We now live in a world where testing and quality are becoming more and more important. Last month I had a meeting with senior management in my company and I made the statement that “quality is user experience”, in other words “without the right amount of quality the user experience will always be low”. And I think most people in QA and Testing will agree with me on that. Even organizations agree on that. Then, but why do we still see so much failures in software around us? Why do we still create software without the needed quality.
For one, because it’s not possible to test for 100%! A known issue in QA, but that’s not the answer we’re looking for. I think the answer is that we still rely too much on old-fashioned manual (functional) testing. As I explained in an earlier blog we need to go past that, move forward. Testing is part of IT and needs to showcase itself as a highly versatile profession. We need to be bale to save money, deliver higher quality, shorten time to market, and go-live with as less bugs as possible…
How can we do that? There are multiple ways to answer that, but one thing will always be one of the answers: test automation or industrialization. Tools should be a prerequisite for efficient and effective QA. It should not be a question to use them, but why not to use them.
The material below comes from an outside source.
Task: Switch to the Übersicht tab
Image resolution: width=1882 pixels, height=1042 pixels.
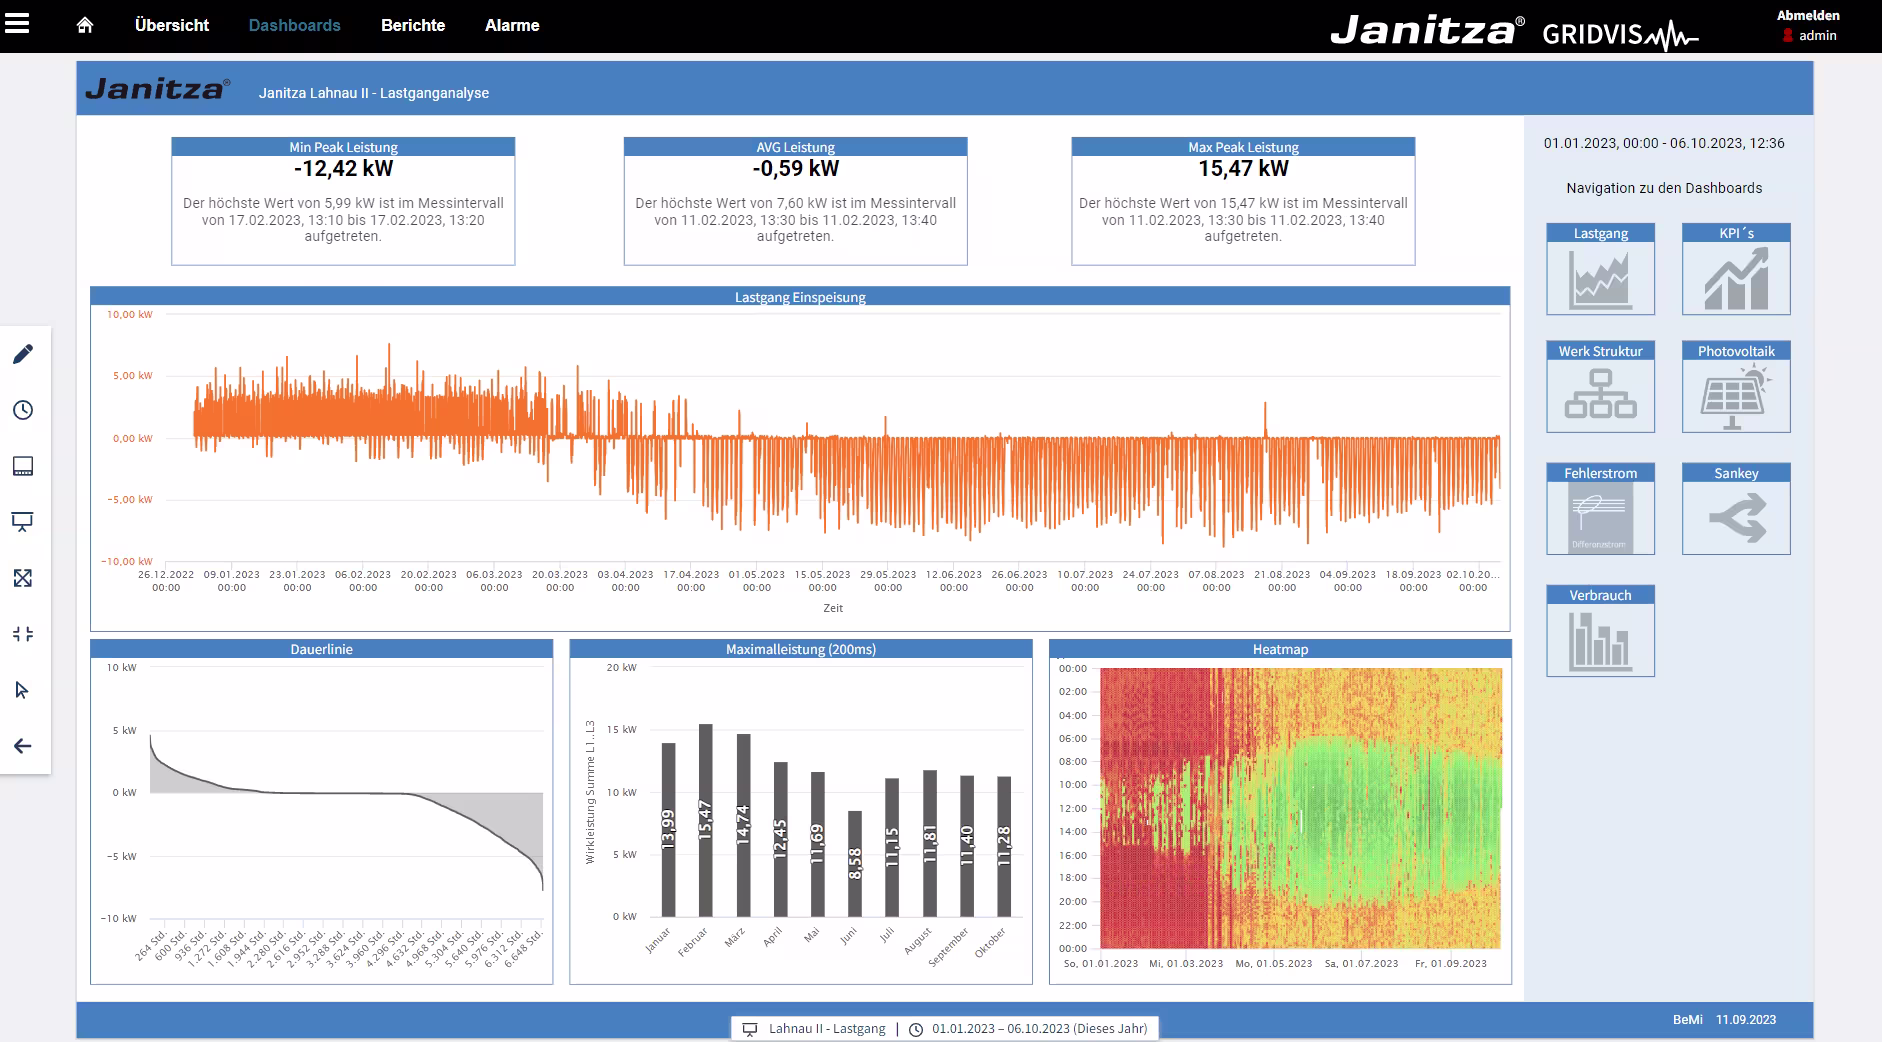Action: [x=172, y=25]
The need for test automation has never been as high as now with Agile approaches within the software development lifecycle. New generation test tools are easy to use, low cost, or both. Examples I favor are the new Tricentis TOSCA™ Testsuite, Worksoft Sertify©, SOASTA® Platform, but also open source tool Selenium. And QA, and IT as a whole, needs to go further. Not only use tools to automate test execution, performance testing, security testing, but even more on test specification.
The upcoming Modelization of IT enables the usage of tools even further. We can create models and specify test cases with them (with the use of special tools), create requirements, create code or more. IT can benefit by this Modelization to help the business go further and achieve its goals. I’ve written about a good example of this in this blog on fully automated testing.
The tools are the prerequisite, but how can you learn more about them. Well if you are in the Netherlands in the end of June you could go to the Test Automation Day. They just published their program on their site to enable you to learn more about test automation.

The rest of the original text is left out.